1398 HCFI Round Table Expert Zoom Meeting on “Rise of cases in Mumbai”

20th February, 2021, 11am-12pm

Participants: Dr KK Aggarwal, Dr Arun K Agarwal, Dr Alex Thomas, Dr Ashok Gupta, Dr Anita Chakravarti, Dr Anil Kumar, Ms Ira Gupta, Dr S Sharma

Consensus Statement of HCFI Expert Round Table

There are three reasons for surge in cases: Mutation (type of mutation - deletion or substitution; is the mutation in the RBM or not; has the virus reduced its doubling time or increased its infectivity period), COVID inappropriate behavior and a superspreading event precipitated by a superspreader.

In Mumbai, people had started travelling in local trains; whole families were getting infected.

Combination of factors will create a wave.
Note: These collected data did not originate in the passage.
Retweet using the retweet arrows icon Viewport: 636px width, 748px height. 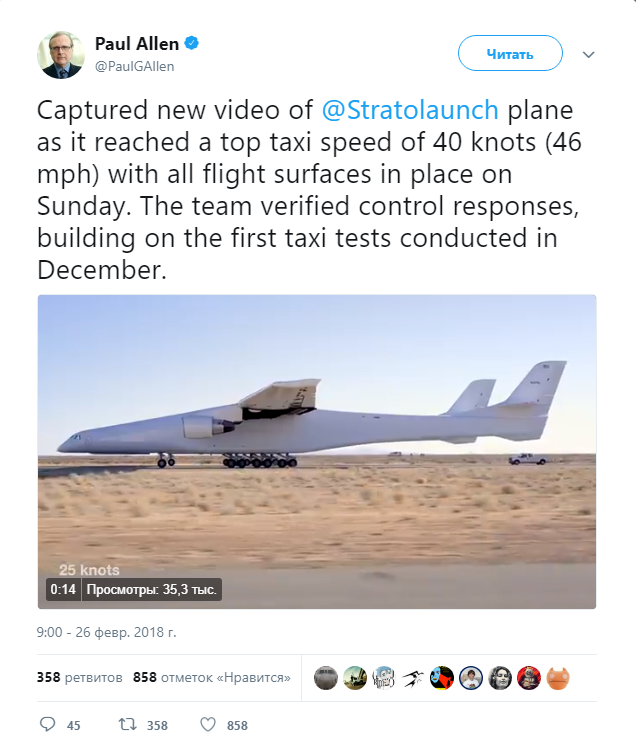[127, 724]
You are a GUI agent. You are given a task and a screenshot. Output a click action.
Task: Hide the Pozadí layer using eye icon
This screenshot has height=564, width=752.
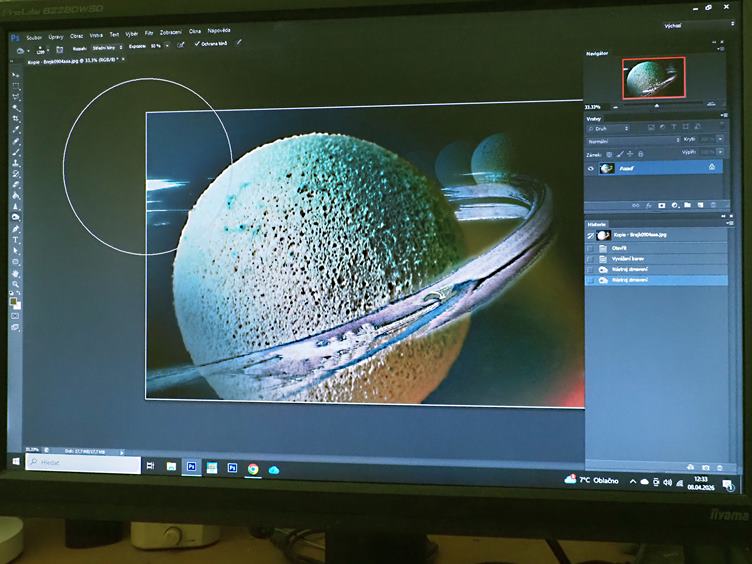tap(591, 169)
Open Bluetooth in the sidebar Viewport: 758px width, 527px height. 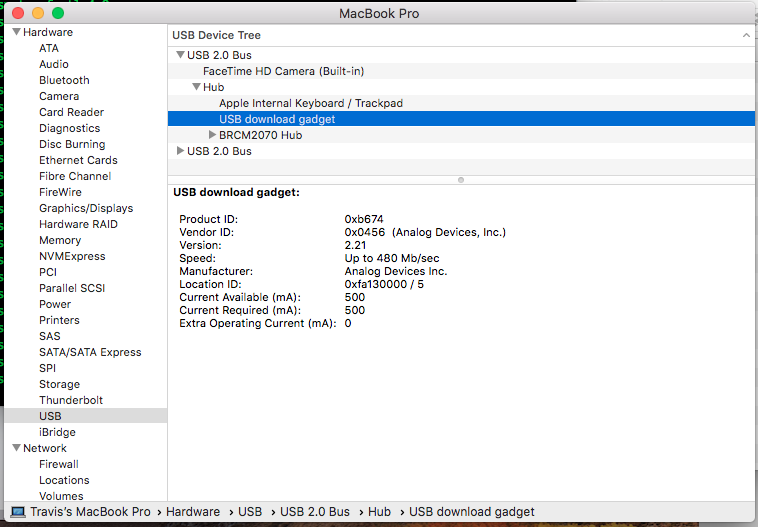click(x=64, y=80)
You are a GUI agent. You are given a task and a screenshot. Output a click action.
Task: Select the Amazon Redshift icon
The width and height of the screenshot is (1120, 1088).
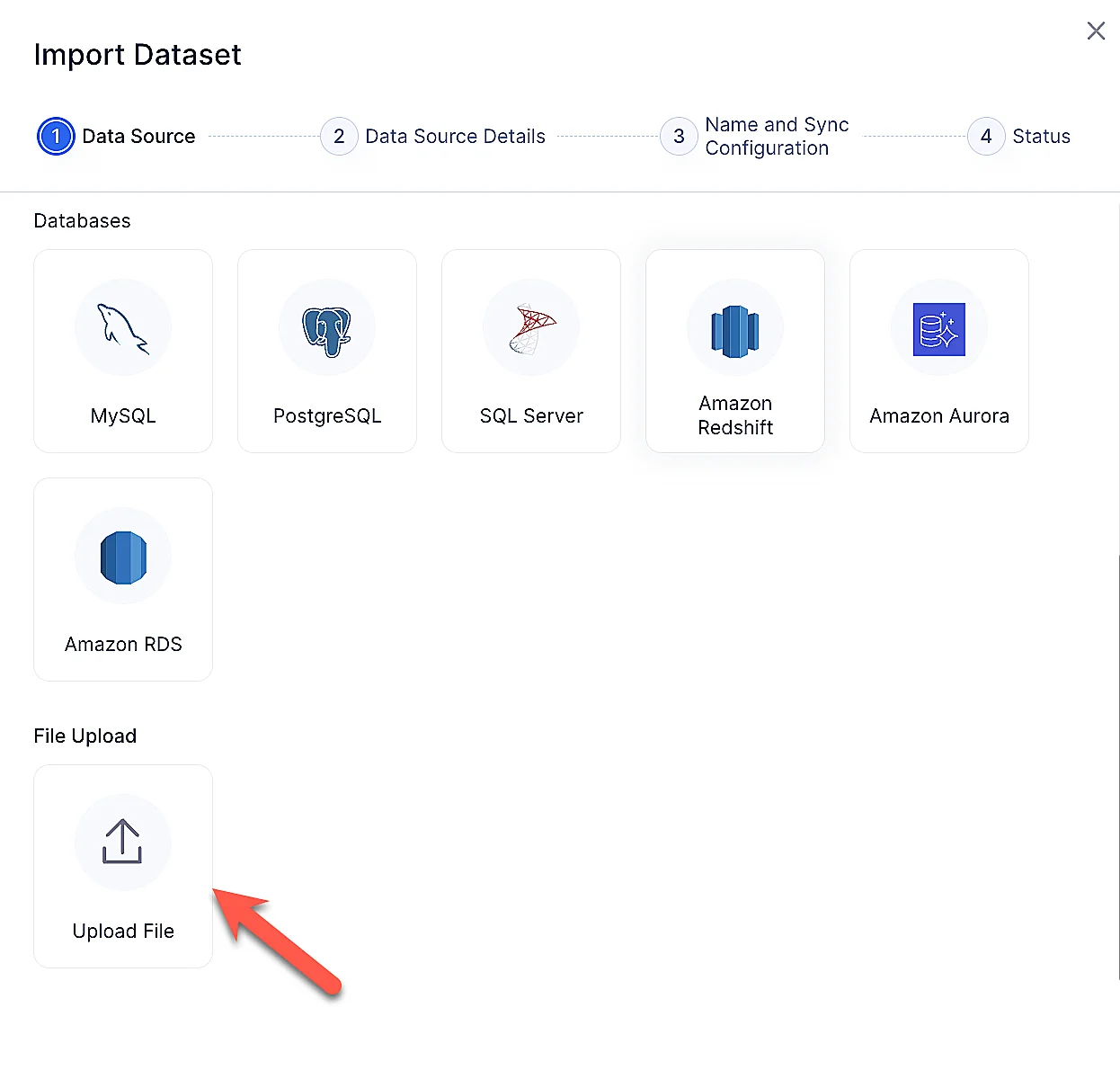(735, 330)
There are two types of mutations: deletion and substitution. The 69-70 deletion, originating in Cluster 5 mutation of Denmark that has been adopted by the UK strain is a permanent deletion. The UK strain has three deletions. The 501 mutation in the RBD gives a behavioral change to the virus. The 681 mutation is at the fusion protein.

MERS became COVID-19 by deletion of 98 amino acids.

The South Africa and Brazil strains have not spread to other parts of the world as no deletion. The numbers have started to decline.

In UK, one patient has acquired one mutation (E484K) of the South Africa strain.

Two types of mutations (484, 440) have been detected in Mumbai.

Maharashtra and Kerala strains are substitution types of mutations and may not cause spurt in neighboring states.

If there are no major deletions and only some minor modifications, then the mutation is localized to that region.

The two new strains in Maharashtra (484, 440) may not be a variant of national concern as they are isolated mutations, no deletions and no major substitutions.

A Harvard study has shown that the clearance time of the UK strain is 12 days and not 8 days; the mean duration of acute infection is 20 days and not 12 days. This means that the viral load is reduced, but it is persisting for longer period of time and has more infectivity. Therefore, it will spread in the community, but will be less lethal as low viral load.

The virus would prefer to become chronic. The UK strain has lasted for 14 days, but, reactivation of the disease has been reported in an immunocompromised patient 4 months after initial infection, documented by genomic sequencing. If the virus persists, there can be delayed onset myocarditis.

Variations initially do not come under control, but in due course of time, the attack rate comes down. If the virus is prolonged, it has enough capability to fight the immune response and change its properties.

In Maharashtra, the number of hospitalizations has significantly increased in the last one week. There is a new wave in Maharashtra.

In Kerala, cases are still on a plateau even though there are several control measures and health activities.

The two mutations in Kerala C1240Y and P84T can cause spurt in cases for some time, but will not become mutation of importance.

Substitutions can be autocorrected by proof reading mechanism. Deletions will not be autocorrected.

It is not know yet how long the infectivity of a new mutation lasts. Presently, the virus is presumed to stop replicating by 8-9 days.

There is a need to aggressively focus on vaccination in the states of Kerala and Maharashtra to stop disease progression.

Our vaccination rate is very low compared to other countries like Israel.

Government should go for a walk-in vaccine policy with Aadhar or some other ID instead of prior registration.